Autologous bone marrow-derived stem cells in amyotrophic lateral sclerosis: a pilot study.

BACKGROUND

Amyotrophic lateral sclerosis (ALS) is a neurodegenerative disorder with no effective treatment. Stem cell therapy may be one of the promising treatment options for such patients.

AIM

To assess the feasibility, efficacy and safety of autologous bone marrow-derived stem cells in patients of ALS.

SETTINGS AND DESIGN

We conducted an open-label pilot study of autologous bone marrow-derived stem cells in patients with ALS attending the Neurology Clinic of a tertiary care referral centre.

MATERIALS AND METHODS

Ten patients with ALS with mean revised ALS Functional Rating Scale (ALSFRS-R) score of 30.2 (± 10.58) at baseline received intrathecal autologous bone marrow-derived stem cells.
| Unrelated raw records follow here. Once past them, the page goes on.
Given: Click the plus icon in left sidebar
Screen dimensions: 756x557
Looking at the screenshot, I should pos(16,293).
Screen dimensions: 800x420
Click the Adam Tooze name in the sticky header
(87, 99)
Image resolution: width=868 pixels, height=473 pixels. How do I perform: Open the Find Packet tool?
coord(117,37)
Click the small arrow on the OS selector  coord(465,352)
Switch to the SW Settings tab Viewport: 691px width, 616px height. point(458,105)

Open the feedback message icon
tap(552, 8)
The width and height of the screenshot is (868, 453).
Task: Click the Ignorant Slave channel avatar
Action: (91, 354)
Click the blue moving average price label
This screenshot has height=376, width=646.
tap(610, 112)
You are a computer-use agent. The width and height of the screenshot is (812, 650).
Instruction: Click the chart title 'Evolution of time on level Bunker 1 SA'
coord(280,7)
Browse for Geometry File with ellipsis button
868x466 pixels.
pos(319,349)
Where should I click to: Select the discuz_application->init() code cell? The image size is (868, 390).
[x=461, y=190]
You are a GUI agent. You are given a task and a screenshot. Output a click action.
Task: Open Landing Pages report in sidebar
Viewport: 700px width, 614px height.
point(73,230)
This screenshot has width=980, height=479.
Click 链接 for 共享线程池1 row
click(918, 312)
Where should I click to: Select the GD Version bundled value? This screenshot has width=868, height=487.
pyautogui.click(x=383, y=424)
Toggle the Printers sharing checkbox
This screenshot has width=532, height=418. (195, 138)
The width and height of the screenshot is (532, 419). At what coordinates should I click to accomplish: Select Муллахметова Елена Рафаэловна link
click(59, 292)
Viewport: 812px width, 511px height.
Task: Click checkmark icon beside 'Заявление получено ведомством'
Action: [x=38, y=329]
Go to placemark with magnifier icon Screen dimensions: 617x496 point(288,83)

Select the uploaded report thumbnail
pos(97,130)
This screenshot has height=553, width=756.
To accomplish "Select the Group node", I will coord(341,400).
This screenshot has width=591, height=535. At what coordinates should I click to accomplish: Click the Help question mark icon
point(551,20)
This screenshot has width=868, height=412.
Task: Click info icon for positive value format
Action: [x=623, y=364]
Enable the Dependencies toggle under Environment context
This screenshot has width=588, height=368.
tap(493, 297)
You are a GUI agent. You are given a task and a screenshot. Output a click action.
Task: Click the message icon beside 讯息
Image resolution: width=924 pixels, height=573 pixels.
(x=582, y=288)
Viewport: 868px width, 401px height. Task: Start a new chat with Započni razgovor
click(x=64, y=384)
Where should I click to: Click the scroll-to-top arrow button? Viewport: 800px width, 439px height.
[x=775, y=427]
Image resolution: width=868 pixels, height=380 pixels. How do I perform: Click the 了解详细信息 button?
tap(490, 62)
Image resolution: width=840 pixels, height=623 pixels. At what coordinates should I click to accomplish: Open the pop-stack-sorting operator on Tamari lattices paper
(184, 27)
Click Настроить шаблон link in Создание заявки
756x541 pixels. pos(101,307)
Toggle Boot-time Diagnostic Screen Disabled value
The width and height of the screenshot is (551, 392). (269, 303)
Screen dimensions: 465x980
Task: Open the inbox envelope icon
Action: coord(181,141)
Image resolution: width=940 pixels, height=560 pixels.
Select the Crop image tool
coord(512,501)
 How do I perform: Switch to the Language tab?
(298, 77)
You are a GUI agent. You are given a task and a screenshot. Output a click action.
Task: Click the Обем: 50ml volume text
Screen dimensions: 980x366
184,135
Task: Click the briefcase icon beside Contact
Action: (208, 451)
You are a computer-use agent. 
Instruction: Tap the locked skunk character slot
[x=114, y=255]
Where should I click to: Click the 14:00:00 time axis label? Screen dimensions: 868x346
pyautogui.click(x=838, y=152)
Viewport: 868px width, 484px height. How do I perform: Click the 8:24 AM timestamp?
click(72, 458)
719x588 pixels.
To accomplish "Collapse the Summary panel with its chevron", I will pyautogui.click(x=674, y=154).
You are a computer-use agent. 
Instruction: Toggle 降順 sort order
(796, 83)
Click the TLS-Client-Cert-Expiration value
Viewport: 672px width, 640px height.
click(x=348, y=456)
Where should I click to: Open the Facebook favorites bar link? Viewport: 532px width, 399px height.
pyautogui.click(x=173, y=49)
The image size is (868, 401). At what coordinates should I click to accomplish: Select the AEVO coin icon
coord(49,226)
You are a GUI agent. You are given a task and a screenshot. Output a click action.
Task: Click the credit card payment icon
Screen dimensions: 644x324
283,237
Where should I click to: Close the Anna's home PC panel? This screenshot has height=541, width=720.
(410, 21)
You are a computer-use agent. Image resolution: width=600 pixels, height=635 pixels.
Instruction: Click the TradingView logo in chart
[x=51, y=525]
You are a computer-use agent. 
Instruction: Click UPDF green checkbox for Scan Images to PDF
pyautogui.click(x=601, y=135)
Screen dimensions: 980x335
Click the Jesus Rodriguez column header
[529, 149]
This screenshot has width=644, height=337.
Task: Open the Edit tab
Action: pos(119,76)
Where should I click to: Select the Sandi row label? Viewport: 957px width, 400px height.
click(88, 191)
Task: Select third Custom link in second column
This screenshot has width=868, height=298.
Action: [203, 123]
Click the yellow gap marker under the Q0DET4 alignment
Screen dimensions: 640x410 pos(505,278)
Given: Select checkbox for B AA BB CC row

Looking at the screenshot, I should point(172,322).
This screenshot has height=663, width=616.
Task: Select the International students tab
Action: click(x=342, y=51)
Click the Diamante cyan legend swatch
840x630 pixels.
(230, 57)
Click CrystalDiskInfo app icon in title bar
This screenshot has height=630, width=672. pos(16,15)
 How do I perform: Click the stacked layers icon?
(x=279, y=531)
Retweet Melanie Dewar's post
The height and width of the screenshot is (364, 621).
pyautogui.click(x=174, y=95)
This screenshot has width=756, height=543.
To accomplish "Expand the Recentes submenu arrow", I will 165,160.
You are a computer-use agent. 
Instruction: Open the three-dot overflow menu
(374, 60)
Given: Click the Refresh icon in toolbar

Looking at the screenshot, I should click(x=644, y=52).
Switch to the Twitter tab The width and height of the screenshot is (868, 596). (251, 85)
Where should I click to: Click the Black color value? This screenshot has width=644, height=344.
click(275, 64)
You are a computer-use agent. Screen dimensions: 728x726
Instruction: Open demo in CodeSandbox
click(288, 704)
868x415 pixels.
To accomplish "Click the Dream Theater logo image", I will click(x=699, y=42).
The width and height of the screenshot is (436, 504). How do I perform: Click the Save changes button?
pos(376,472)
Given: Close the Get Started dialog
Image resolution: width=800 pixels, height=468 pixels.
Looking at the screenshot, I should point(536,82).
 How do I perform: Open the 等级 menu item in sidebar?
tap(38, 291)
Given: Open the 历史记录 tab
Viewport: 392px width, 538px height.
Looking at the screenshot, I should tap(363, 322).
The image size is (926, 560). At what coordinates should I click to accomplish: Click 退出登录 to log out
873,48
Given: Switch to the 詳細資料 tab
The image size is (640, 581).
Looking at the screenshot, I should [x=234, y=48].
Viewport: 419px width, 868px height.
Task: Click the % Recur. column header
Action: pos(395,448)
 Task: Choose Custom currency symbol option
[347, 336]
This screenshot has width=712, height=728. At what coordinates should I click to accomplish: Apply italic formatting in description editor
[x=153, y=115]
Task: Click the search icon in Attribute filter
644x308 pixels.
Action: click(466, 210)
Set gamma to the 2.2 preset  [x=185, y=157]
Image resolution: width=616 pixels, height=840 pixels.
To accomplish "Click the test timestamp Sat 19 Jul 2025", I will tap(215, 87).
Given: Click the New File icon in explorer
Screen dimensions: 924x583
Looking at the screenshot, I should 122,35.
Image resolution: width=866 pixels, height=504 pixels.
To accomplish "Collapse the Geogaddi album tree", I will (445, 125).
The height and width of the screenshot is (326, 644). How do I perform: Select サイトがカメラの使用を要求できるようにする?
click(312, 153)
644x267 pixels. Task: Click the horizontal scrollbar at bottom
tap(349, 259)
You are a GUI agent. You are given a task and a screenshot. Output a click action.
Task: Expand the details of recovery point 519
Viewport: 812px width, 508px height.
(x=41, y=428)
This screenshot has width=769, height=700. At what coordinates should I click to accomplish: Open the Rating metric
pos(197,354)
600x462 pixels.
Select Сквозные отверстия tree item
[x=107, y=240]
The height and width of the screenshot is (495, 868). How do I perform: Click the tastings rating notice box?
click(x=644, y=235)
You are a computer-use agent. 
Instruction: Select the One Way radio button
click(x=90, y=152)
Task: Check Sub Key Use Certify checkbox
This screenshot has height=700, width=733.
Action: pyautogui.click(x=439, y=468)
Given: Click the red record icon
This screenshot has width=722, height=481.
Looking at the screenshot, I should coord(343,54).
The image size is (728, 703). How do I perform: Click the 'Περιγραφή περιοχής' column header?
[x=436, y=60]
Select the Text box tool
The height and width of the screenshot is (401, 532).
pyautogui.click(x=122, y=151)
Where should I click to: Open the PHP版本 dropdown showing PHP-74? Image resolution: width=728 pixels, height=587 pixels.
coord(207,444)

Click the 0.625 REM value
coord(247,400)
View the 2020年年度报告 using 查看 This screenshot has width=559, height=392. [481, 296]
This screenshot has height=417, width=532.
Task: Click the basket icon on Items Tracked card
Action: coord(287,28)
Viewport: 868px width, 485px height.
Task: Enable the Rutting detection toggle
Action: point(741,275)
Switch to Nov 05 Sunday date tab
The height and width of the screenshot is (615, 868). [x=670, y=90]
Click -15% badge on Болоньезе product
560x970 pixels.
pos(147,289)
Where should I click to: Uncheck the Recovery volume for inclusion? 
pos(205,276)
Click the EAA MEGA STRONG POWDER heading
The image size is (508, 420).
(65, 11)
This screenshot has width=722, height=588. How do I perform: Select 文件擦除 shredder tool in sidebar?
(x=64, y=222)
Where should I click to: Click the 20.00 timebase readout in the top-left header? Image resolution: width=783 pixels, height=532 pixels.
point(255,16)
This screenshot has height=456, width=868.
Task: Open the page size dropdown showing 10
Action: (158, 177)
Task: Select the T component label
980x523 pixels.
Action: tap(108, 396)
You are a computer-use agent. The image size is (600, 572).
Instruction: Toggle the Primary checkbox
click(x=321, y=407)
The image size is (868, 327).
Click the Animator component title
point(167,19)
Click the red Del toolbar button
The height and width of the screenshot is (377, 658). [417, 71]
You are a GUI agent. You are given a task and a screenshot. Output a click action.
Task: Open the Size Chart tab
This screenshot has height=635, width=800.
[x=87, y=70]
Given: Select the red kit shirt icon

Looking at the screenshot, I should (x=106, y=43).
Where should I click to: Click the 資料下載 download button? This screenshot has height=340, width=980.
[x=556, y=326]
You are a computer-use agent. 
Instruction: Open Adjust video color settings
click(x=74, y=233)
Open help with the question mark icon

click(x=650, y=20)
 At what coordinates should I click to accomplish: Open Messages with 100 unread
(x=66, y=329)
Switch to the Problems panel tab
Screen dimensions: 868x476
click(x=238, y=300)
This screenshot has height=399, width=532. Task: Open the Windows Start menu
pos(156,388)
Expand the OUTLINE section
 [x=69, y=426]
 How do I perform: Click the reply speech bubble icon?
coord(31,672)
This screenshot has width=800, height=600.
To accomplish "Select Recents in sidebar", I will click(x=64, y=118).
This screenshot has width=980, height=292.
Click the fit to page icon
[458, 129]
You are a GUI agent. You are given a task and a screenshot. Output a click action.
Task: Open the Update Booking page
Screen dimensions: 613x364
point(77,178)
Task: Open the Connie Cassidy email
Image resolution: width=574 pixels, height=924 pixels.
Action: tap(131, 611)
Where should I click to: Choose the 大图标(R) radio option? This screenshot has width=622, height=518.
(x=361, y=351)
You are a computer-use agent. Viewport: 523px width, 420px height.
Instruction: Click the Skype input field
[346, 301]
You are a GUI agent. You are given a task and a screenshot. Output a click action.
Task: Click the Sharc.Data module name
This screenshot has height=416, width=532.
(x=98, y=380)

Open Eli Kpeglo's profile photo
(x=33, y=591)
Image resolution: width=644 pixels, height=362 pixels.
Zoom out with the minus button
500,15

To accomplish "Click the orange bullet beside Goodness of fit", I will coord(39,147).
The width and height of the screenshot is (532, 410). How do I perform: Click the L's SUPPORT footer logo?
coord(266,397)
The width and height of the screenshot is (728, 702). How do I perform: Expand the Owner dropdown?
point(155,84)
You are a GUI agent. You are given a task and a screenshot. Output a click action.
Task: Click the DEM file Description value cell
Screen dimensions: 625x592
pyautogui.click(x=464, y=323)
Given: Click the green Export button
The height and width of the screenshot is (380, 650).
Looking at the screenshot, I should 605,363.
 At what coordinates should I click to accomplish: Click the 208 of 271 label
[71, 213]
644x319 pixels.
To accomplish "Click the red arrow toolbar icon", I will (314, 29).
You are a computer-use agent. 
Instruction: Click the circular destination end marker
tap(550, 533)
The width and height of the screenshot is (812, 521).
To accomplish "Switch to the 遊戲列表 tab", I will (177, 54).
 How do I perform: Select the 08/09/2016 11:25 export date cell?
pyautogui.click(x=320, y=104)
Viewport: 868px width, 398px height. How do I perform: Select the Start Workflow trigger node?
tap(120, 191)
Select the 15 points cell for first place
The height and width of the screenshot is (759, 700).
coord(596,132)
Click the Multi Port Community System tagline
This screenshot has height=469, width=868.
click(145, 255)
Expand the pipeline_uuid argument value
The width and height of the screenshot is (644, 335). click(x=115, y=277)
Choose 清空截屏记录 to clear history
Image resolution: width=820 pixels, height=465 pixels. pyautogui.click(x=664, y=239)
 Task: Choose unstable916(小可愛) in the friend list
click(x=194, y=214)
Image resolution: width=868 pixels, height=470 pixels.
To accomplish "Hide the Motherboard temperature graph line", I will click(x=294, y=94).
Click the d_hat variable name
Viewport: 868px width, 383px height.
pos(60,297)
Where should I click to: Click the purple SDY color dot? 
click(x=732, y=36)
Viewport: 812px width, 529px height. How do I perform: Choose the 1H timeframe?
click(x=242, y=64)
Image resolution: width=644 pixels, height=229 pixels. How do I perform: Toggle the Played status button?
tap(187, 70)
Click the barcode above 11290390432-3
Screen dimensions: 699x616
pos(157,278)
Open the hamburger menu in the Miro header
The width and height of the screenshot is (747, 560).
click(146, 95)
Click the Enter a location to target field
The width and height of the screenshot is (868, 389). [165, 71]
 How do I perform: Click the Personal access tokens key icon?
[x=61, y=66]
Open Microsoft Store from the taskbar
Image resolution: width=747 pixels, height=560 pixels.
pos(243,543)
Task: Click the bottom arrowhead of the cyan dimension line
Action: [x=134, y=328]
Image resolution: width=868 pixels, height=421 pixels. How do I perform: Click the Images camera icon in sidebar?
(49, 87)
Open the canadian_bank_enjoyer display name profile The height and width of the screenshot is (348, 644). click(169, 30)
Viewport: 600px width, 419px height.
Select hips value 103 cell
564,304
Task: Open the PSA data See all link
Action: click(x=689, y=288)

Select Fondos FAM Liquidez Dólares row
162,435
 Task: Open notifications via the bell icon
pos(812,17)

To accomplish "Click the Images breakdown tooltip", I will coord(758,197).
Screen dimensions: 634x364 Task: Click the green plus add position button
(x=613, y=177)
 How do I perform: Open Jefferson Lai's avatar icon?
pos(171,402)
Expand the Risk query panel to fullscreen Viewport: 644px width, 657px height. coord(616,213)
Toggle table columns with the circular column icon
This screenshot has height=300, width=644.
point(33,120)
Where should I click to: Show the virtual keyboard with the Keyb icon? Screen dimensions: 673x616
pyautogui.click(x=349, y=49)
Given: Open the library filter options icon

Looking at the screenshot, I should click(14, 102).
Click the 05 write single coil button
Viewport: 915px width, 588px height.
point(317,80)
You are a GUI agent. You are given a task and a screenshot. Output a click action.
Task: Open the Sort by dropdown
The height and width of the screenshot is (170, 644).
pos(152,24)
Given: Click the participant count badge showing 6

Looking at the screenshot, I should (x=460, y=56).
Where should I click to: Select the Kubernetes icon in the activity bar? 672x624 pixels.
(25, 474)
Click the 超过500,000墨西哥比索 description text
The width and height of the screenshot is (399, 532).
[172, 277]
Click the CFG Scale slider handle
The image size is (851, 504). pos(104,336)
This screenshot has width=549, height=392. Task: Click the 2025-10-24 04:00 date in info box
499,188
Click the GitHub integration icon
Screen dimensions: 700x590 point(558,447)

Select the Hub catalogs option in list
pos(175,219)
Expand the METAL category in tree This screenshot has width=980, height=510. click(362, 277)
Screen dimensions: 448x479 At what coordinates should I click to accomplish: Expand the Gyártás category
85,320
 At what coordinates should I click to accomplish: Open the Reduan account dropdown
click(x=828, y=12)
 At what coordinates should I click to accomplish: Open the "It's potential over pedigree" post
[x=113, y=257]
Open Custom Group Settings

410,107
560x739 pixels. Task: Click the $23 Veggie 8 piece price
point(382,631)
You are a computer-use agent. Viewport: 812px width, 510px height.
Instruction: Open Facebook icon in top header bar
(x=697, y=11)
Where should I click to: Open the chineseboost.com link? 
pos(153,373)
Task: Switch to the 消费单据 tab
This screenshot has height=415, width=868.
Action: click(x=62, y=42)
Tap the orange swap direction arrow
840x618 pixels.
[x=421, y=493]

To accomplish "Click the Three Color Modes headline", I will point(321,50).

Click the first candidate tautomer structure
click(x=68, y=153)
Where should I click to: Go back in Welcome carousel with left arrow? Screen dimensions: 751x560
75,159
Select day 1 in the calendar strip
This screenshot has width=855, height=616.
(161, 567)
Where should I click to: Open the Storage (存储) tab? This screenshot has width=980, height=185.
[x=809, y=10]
Primary end point was improvement in the ALSFRS-R score at 90, 180, 270 and 365 days post therapy. Secondary endpoints included ALSFRS-R subscores, time to 4-point deterioration, median survival and reported adverse events. Paired t-test was used to compare changes in ALSFRS-R from baseline and Kaplan-Meier analysis was used for survival calculations.

RESULTS

There was no significant deterioration in ALSFRS-R composite score from baseline at one-year follow-up (P=0.090). The median survival post procedure was 18.0 months and median time to 4-point deterioration was 16.7 months. No significant adverse events were reported.

CONCLUSION

Autologous bone marrow-derived stem cell therapy is safe and feasible in patients of ALS. Short-term follow-up of ALSFRS-R scores suggests a trend towards stabilization of disease. However, the benefit needs to be confirmed in the long-term follow-up period.